Sono proprio queste le ragioni che spinsero tanti militanti comunisti nel 1998 a chiudere una esperienza che in quel momento viaggiava nei sondaggi oltre la doppia cifra e a dare vita al Partito dei Comunisti Italiani. La situazione odierna è completamente diversa da allora come è diversa la società italiana, come sono diversi i Partiti e forse anche noi, ma ciò nonostante non mi rassegno all’idea che abbiamo mutato così tanto la nostra cultura politica.
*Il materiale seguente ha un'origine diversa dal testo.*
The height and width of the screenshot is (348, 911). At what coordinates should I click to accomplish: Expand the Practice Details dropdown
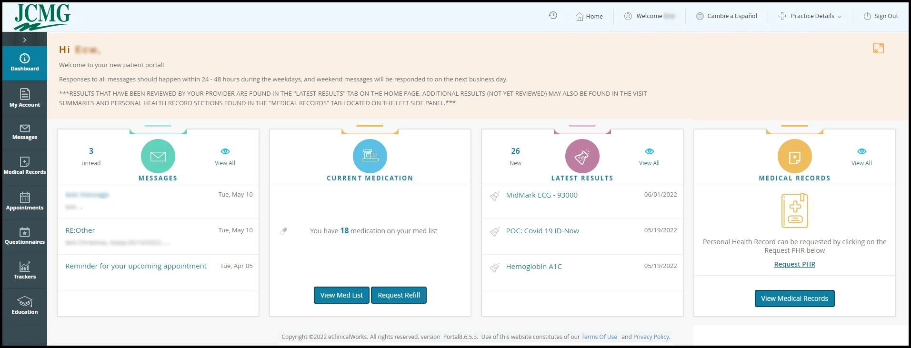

Dal dopoguerra in poi a guidare la politica dei comunisti italiani è stato l’interesse nazionale e delle sue classi subalterne,con una attenzione specifica e mai superficiale alle politiche delle alleanze. Vorrei che tornassimo a quelle priorità, a quella cultura politica, così facendo forse, faremmo sopravvivere il PdCI. Se invece continuiamo con la tiritera dei riti superati, ponendoci un obiettivo nobilissimo, quello del rilancio del nostro Partito, ma completamente scollegato dal paese, dai/dalle lavorat*, non saremmo compresi e continueremo verso un declino inarrestabile e già segnato. Sarebbe, insomma per semplificare, la liquidazione del nostro patrimonio storico,ideale e politico. Concludo chiedendomi… e se aveva ragione Armando Cossutta?